In order to have something, you actually need to leave it. In order to remember something, you need to take it to the point of almost forgetting. In order to listen to the music, you need to have silence.
Yep, I guess I ended up sounding Zen-ish. But it’s seriously something that has been going through my mind lately. In order to have something, sometimes the best thing to do is to leave it or at least have it almost beyond your reach.
The easiest way that this comes to me is in terms of flashcards. I have a very basic flashcard program on my iPhone and iPad called Midori. The flashcard program is very basic in my view because it for the most part studying words in isolation is not the way to go. (See AJATT on this one.) However, I have come really try to use cracks in time and sometimes hate to waste a minute so, in a pinch, I will have some fun with the flashcards. (Speaking of a pinch–on the iPad version of Midori if you “pinch out” a flashcard that you are reviewing you can see sample sentences.)
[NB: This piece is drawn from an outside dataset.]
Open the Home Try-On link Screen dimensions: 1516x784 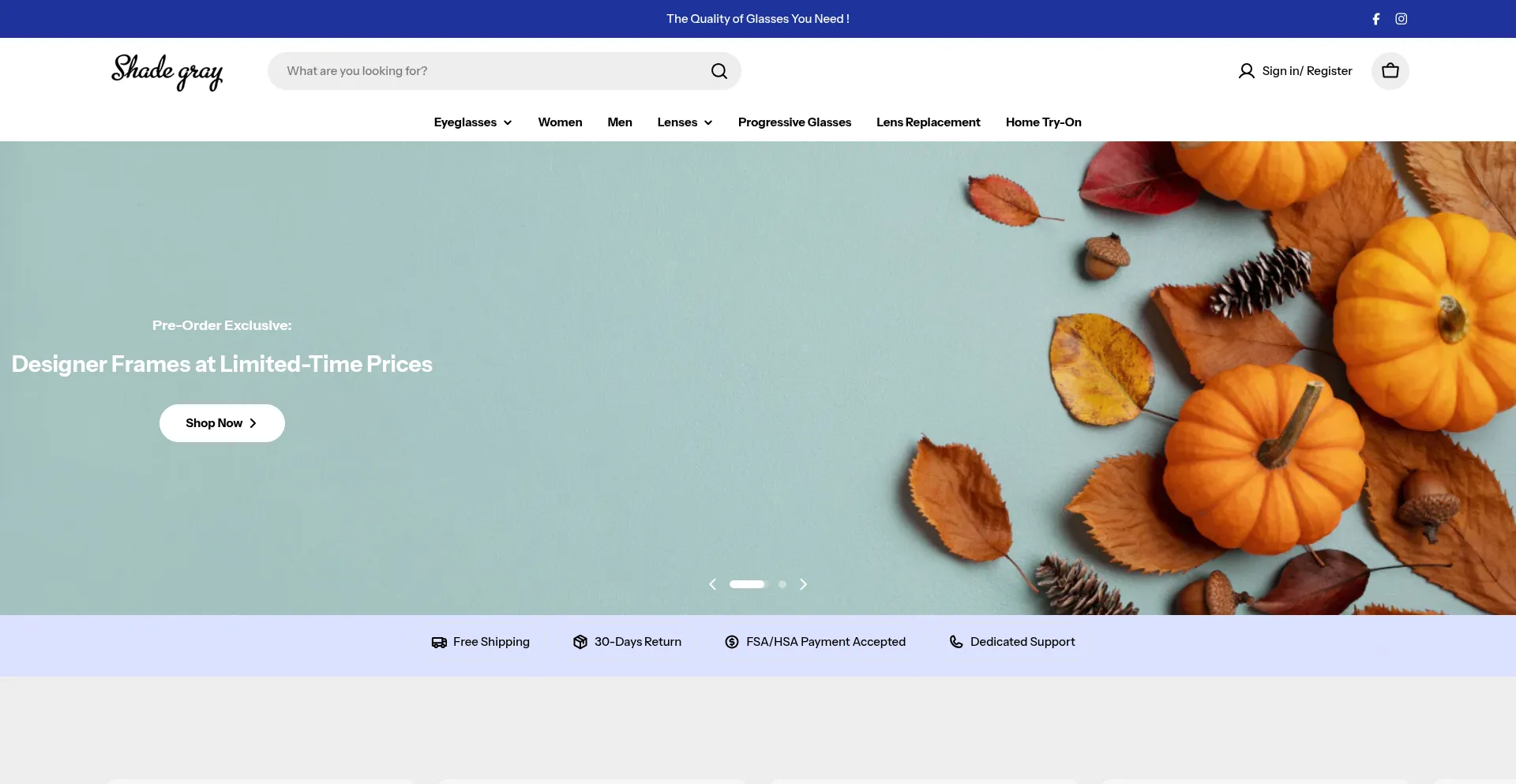(1043, 122)
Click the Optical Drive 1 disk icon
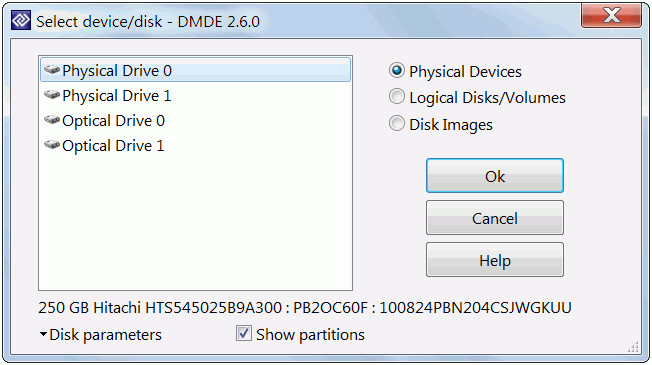This screenshot has height=365, width=652. (x=52, y=145)
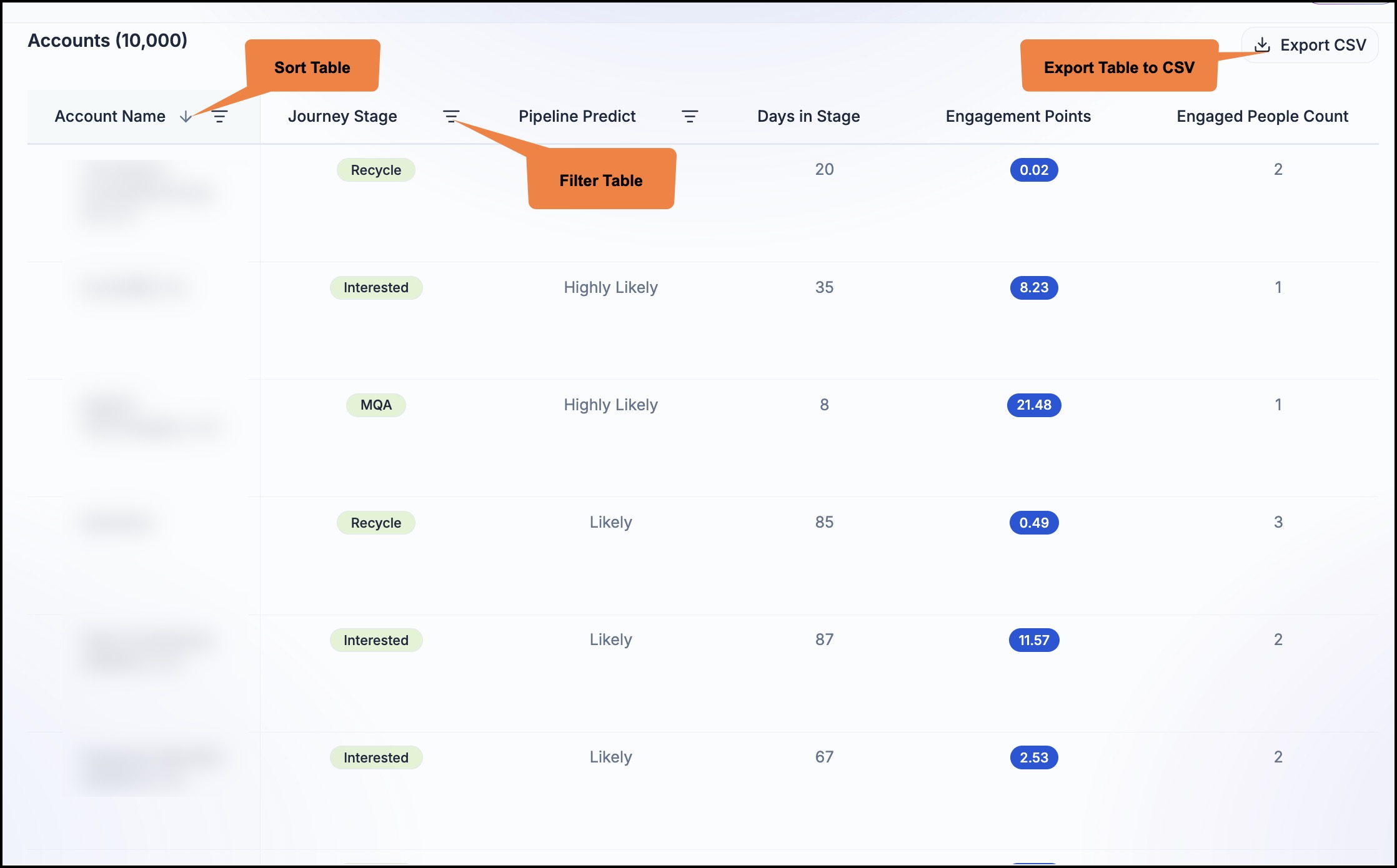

But is really important to remember to forget. I make it a point to stop studying cards when they start to repeat. If a card starts to repeat too soon, you are drilling to kill. You are fracking your mind. I prefer to wait, look around, have some fun and come back to the card when it is more of a “reach” instead of a mindless repetition. Daniel Coyle, author the talent code, and many other writers speak about the effects of positive reaches. You want to consistently go towards facts, skills, ideas that are just beyond your reach.
I also think in terms of emptying. To get full, you need to empty. If you want to soak up water with a sponge, you need to squeeze it out. If you want to hear music better, you need to have silence.
I’ve incorporated this into my morning exercises in Numazu. I walk out with my iPod, listening to a podcast or Japanese music. I am staying in an area called 千本浜, and I fast-walk in a shady area filled with thousands of pine trees. I tack my way back through the beach (don’t get too inspired–it’s concrete lined beach 🙂 ) and stop at a rocky point and do Chinese exercises called Nei Kung. I used to listen to music, but I was starting to get annoyed and decided to turn off the music and just listen to the sound of the waves. Or not.
I think that silence is important. It’s another way of taking things to the edge by emptying out. I don’t think there should be any rules or techniques about how you do this, but I think it is important to be cognizant of when music, words, and information start to be noise.
Take it to the edge. Empty out to fill up. Forget to remember.
The tracking of my mind– how true, in not a good way. Thank you for this insight on an early Sunday in Kentucky.
Thanks Ms. Lowe!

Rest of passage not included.